Vice Governor of Shaanxi Province
- Incumbent
- Assumed office November 2023

Personal details
- Born: May 1971 (age 55) Horqin Left Middle Banner, Inner Mongolia, China
- Party: Chinese Communist Party
- Occupation: Politician

= Chen Chunjiang =

Politician

Chen Chunjiang (陈春江; born May 1971) is a Chinese politician currently serving as vice governor of Shaanxi Province. He previously served as an assistant minister and a member of the Party Leadership Group of the Ministry of Commerce of the People's Republic of China.

== Biography ==
Chen Chunjiang was born in May 1971 in Horqin Left Middle Banner, Inner Mongolia. He holds a doctorate in science and is an associate researcher. Chen joined the Chinese Communist Party in June 1995 and began his career in July 1998. From July 2000 to September 2012, Chen held various posts within the Tianjin Municipal Development and Reform Commission, including section member, deputy division chief, researcher, and division chief. Between September 2012 and July 2016, he served as deputy inspector and later deputy director and Party Leadership Group member of the same commission, as well as director and Party secretary of the Development and Reform Commission of Tianjin Binhai New Area.

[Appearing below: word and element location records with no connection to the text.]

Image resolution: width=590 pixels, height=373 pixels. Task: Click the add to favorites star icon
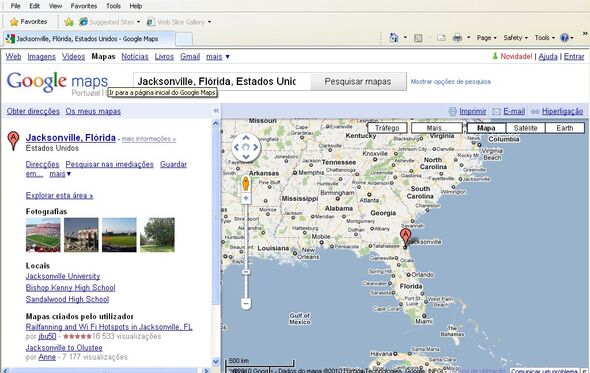69,22
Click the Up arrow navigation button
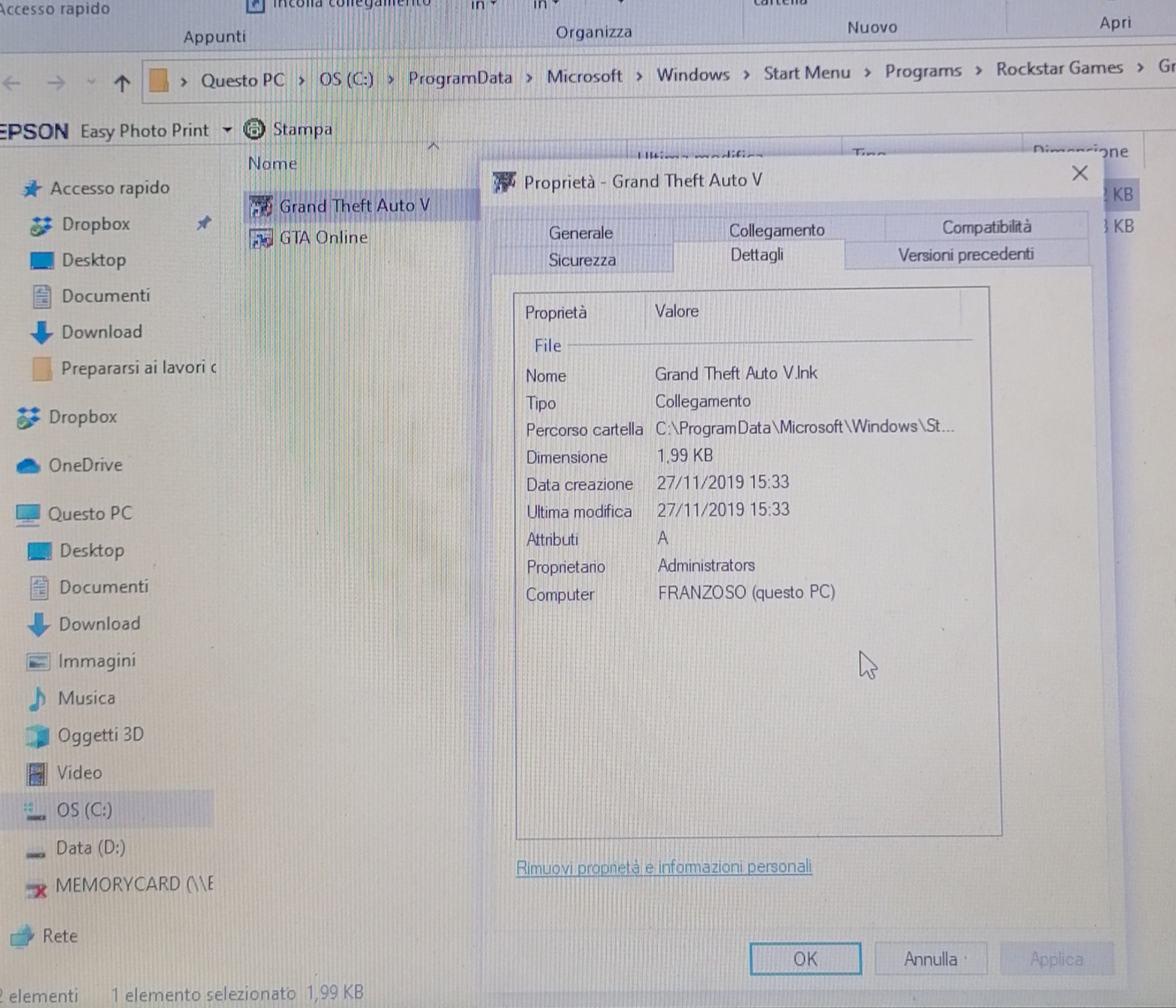 121,84
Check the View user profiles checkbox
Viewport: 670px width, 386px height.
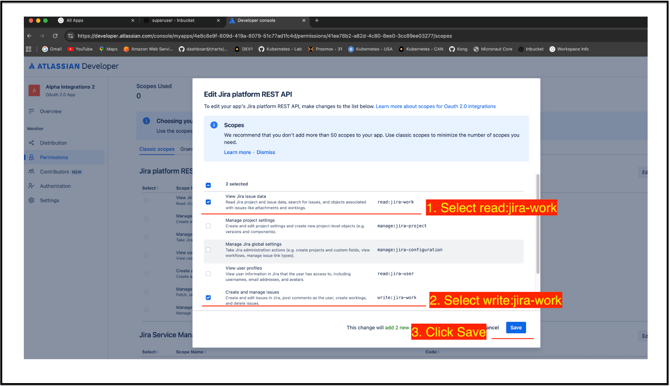pos(208,274)
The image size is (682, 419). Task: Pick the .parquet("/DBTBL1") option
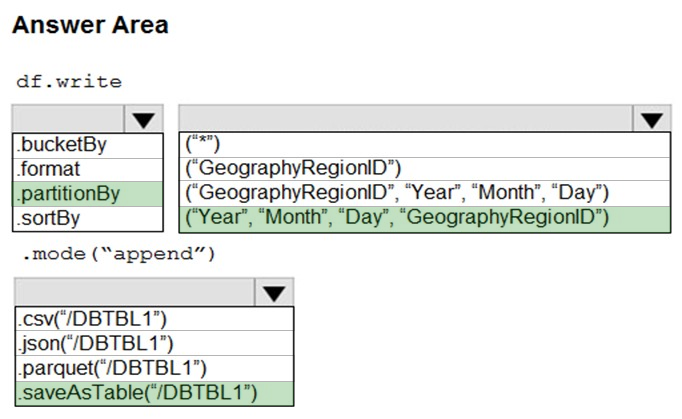coord(154,369)
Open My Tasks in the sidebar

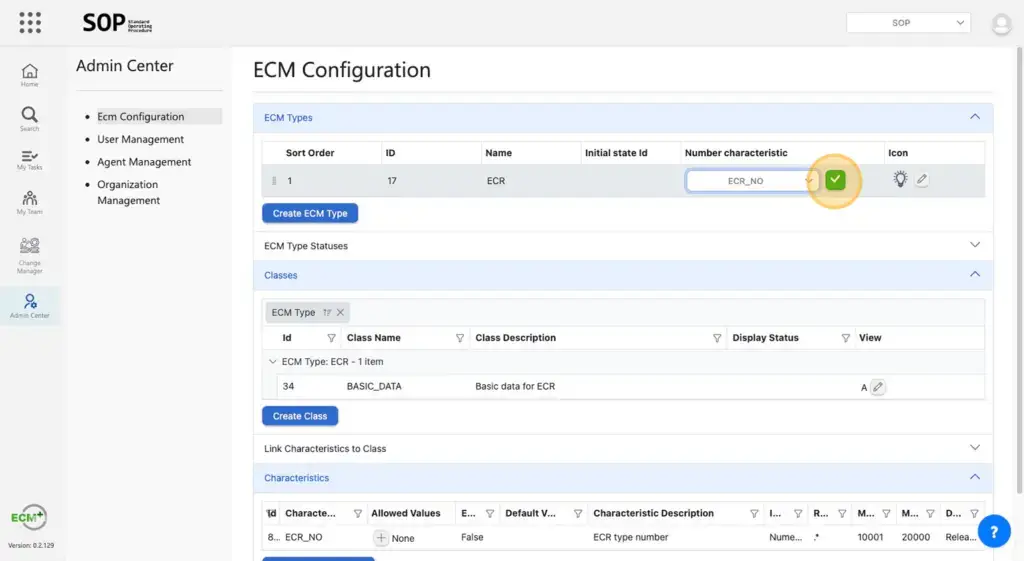pos(30,160)
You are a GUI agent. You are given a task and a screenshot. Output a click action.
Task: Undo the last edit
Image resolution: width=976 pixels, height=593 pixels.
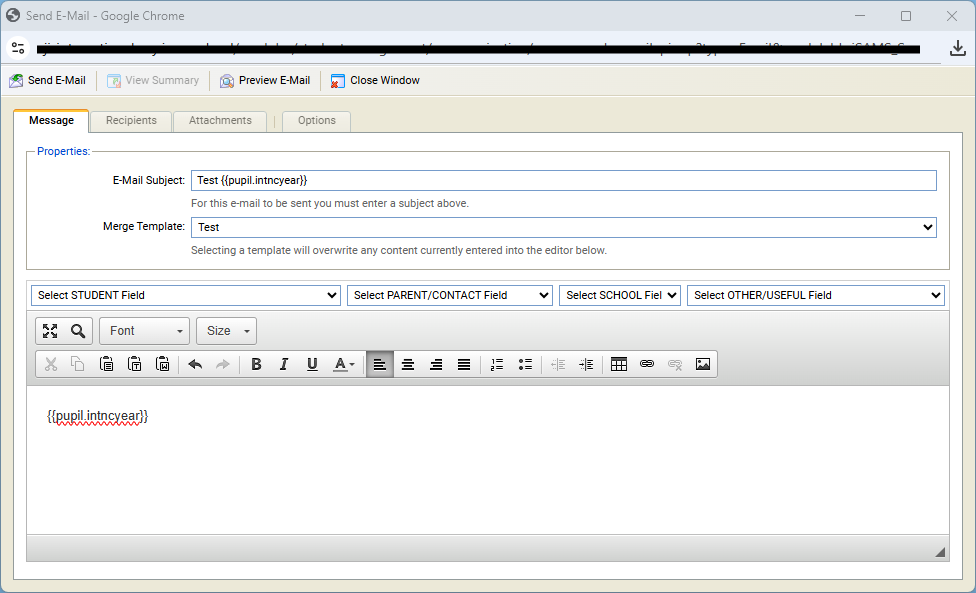pyautogui.click(x=195, y=365)
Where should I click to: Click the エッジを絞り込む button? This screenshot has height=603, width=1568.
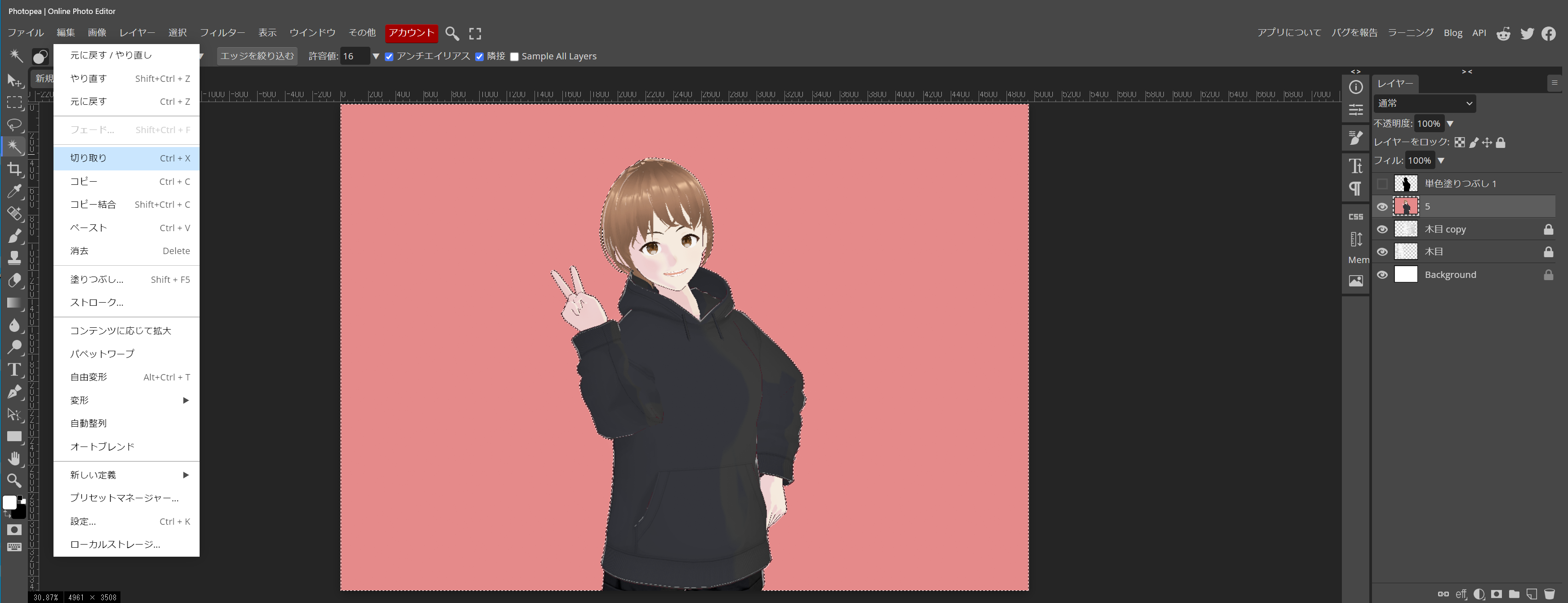[x=257, y=56]
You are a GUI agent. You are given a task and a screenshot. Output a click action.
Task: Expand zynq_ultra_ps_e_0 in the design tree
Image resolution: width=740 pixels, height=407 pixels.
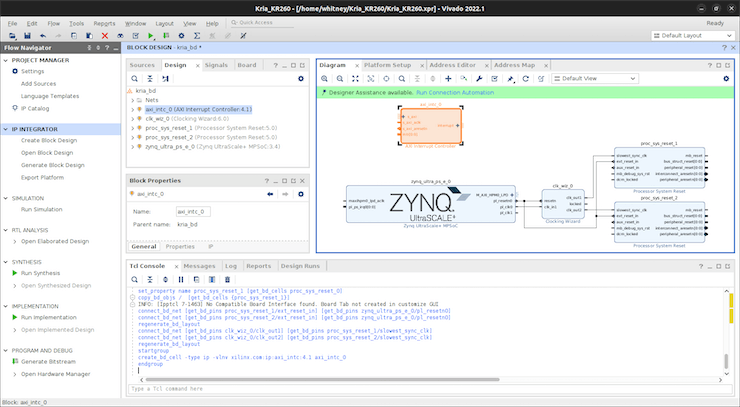tap(133, 146)
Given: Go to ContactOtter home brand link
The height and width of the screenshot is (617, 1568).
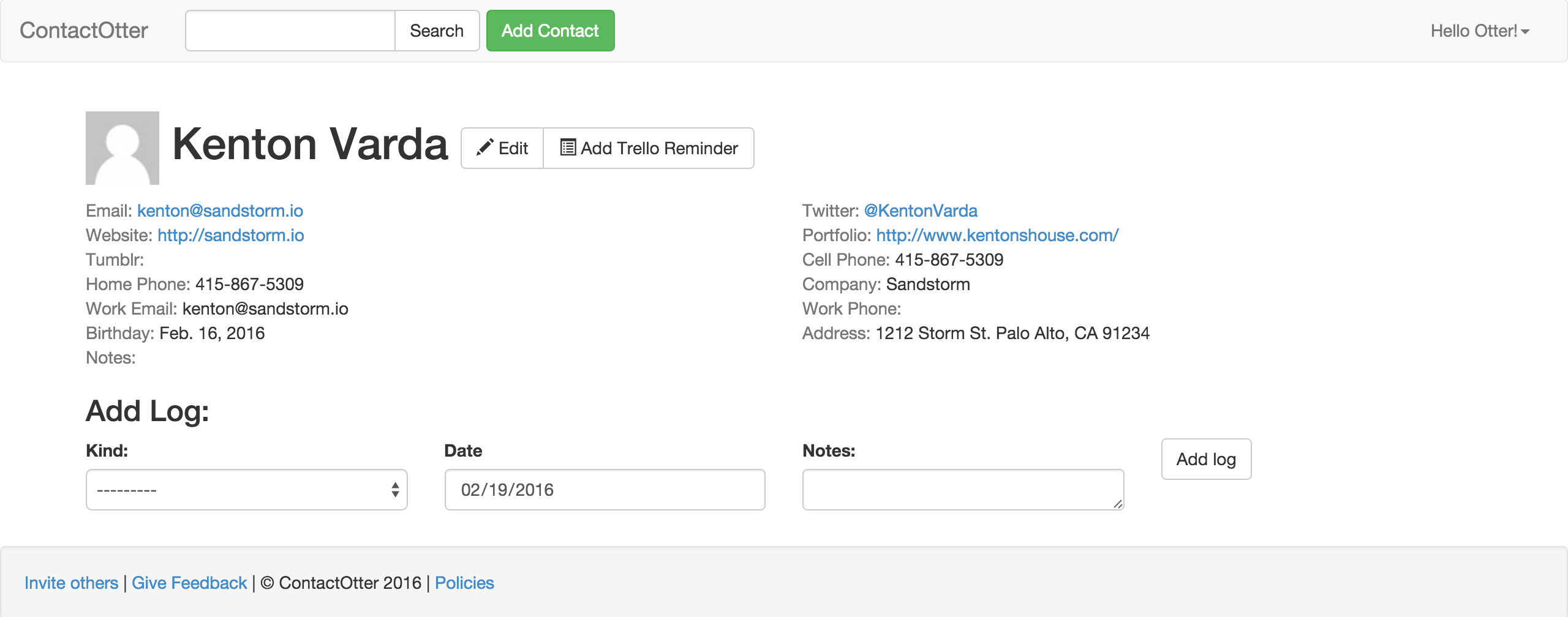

In July 2016, Chen was appointed standing committee member of the CCP Ninghe District Committee and executive deputy district mayor. He subsequently became deputy Party secretary, deputy mayor, and later mayor of Tianjin's Heping District from 2017 to 2020.

In 2021, Chen moved to the Ministry of Commerce, where he successively served as director of the Department of Trade in Services and Commercial Services, and later as director of the Department of Foreign Investment Administration. In January 2023, he was appointed assistant minister and member of the Party Leadership Group of the Ministry of Commerce.

In October 2023, Chen became a member of the Party Leadership Group of the Shaanxi Provincial People's Government. The following month, in November 2023, he was appointed vice governor of Shaanxi Province.